An independent panel determined that the investigational agent VB-111 met the interim prespecified efficacy criterion in the phase III OVAL study in patients with platinum-resistant ovarian cancer, and that the trial should continue without modification.
Bradley J. Monk, MD
Bradley J. Monk, MD
An independent panel determined that the investigational agent VB-111 (ofranergene obadenovec) met the interim prespecified efficacy criterion in the phase III OVAL study in patients with platinum-resistant ovarian cancer, and that the trial should continue without modification, according to VBL therapeutics, the company developing the novel anticancer gene therapy.1
Specifically, combination therapy with VB-111 and paclitaxel hit the predetermined benchmark of an absolute percentage advantage of ≥10% in CA-125 response compared with paclitaxel alone. In the first 60 randomized evaluable patients, the overall CA-125 response rate was 53%.
“Assuming a balanced randomization, the response rate in the treatment arm (VB-111 in addition to weekly paclitaxel) is 58% or higher,” VBL explained in a press release. Further, the response rate was 69% among patients who had post-dosing fever, a known marker for VB-111 treatment.

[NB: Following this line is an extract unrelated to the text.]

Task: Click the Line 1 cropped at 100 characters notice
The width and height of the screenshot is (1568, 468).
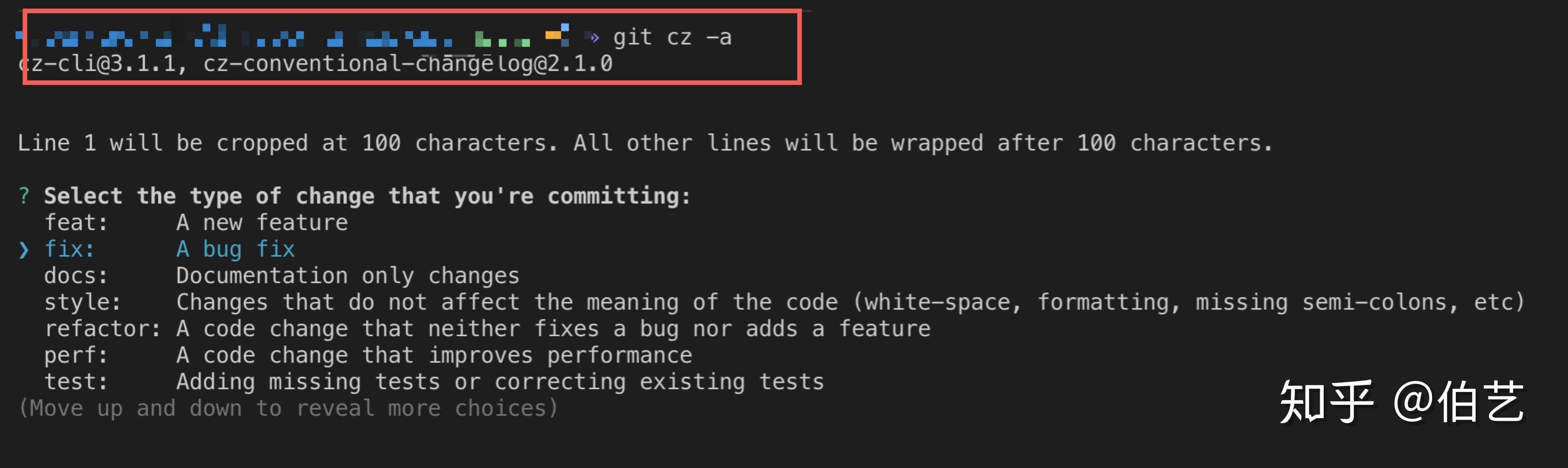Action: (x=645, y=143)
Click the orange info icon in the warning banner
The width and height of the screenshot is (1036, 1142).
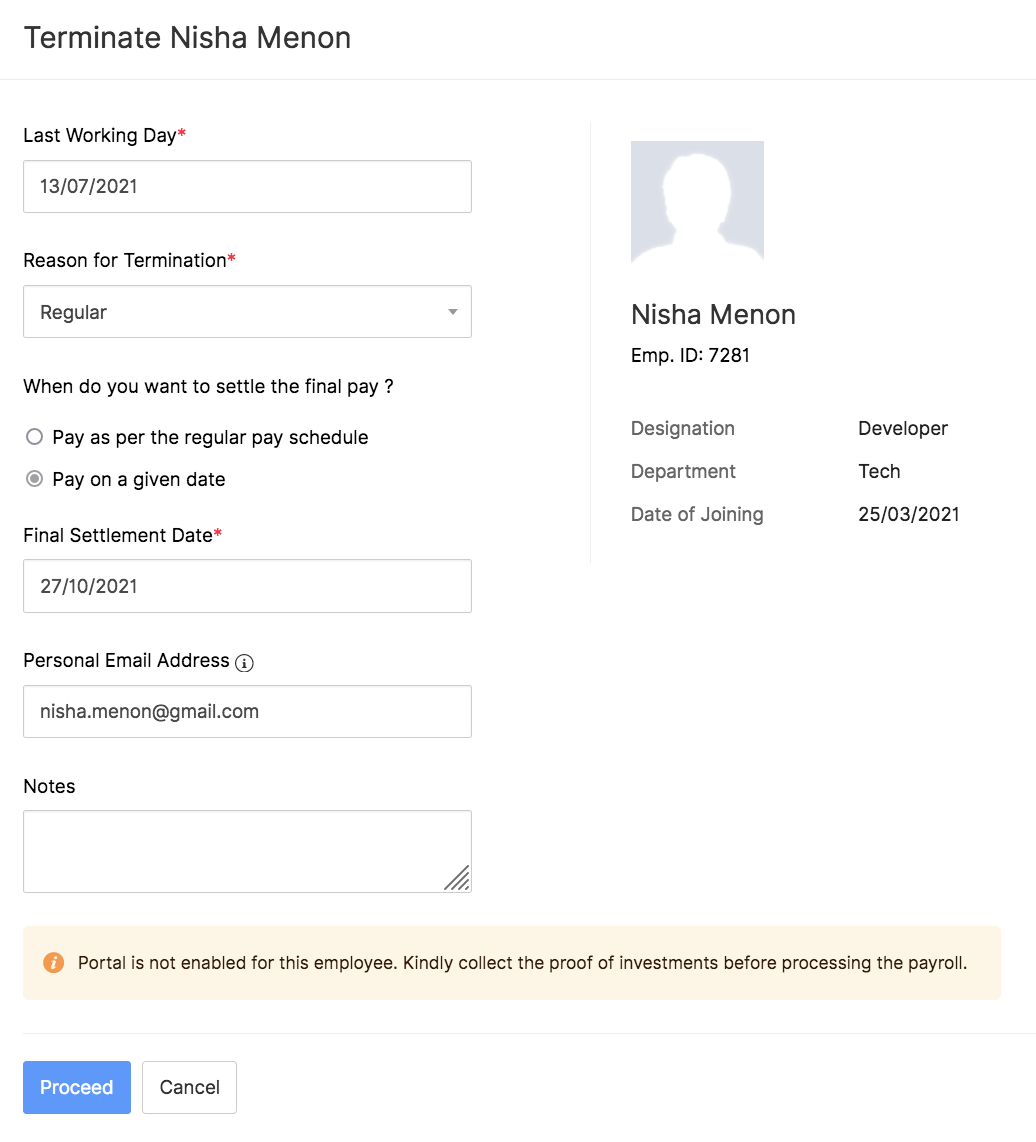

“The encouraging interim readout in this randomized controlled study, together with the promising data seen in the earlier VB-111 phase II are signals for the potential of VB-111 in platinum-resistant ovarian cancer, an indication with a major unmet need," the chairman of the OVAL study Steering Committee, Bradley J. Monk, MD, FACS, FACOG, co‐director of GOG Partners, Arizona Oncology (US Oncology Network) and Professor, Gynecologic Oncology at University of Arizona, Creighton University, Medical Director of US Oncology Research Gynecology program in Phoenix, Arizona, said in the press release.
The international, double-blind, pivotal phase III potential registration OVAL trial (NCT03398655) has a target enrollment of 400 patients with recurrent platinum-resistant ovarian cancer. Patients are randomized to paclitaxel plus VB-111 or placebo. The primary endpoint is overall survival (OS), with secondary outcome measures including progression-free survival, combined CA-125 and RECIST 1.1 response, CA-125 response, and objective response rate per RECIST 1.1.
Data were previously reported for a prospective, open-label, dose-escalating phase I/II study (NCT01711970) assessing the combination of VB-111 and paclitaxel in patients with platinum-resistant ovarian cancer.2 The median patient age was 65 years (range, 41-79) and the median number of prior lines of therapy was 3 (range, 1-4). In the phase II part of the study, VB-111 was administered at 1x1013 viral particles every 8 weeks along with weekly paclitaxel at 80 mg/m2.
Overall, 58% of evaluable patients had a CA-125 response. The median OS was 498 days. This efficacy was observed despite the trial population’s unfavorable prognostic characteristics, including half of the patients having prior antiangiogenic therapy and half of the patients having platinum-refractory disease.
Among patients who had a >50% decrease in CA-125, there was a favorable OS trend. The investigators reported that posttreatment fever was linked to improved OS, at 808 days for those with fever versus 479 days for those without fever (P = .27).
There were no dose-limiting toxicities observed. According to investigators, VB-111 was well tolerated. Of note, the treatment was associated with flu-like symptoms that were generally mild.
“We are very pleased by the outcome of this [phase III] interim analysis, which demonstrates the potential benefit of VB-111 over standard-of-care in a randomized-controlled study,” Dror Harats, MD, chief executive officer of VBL, said in the press release. “The OVAL phase III interim data are at least as good as the CA-125 response results observed in our VB-111 phase II study, which enrolled a similar patient population. This encouraging interim result adds to the promising data seen with VB-111 across our phase II studies in multiple indications.”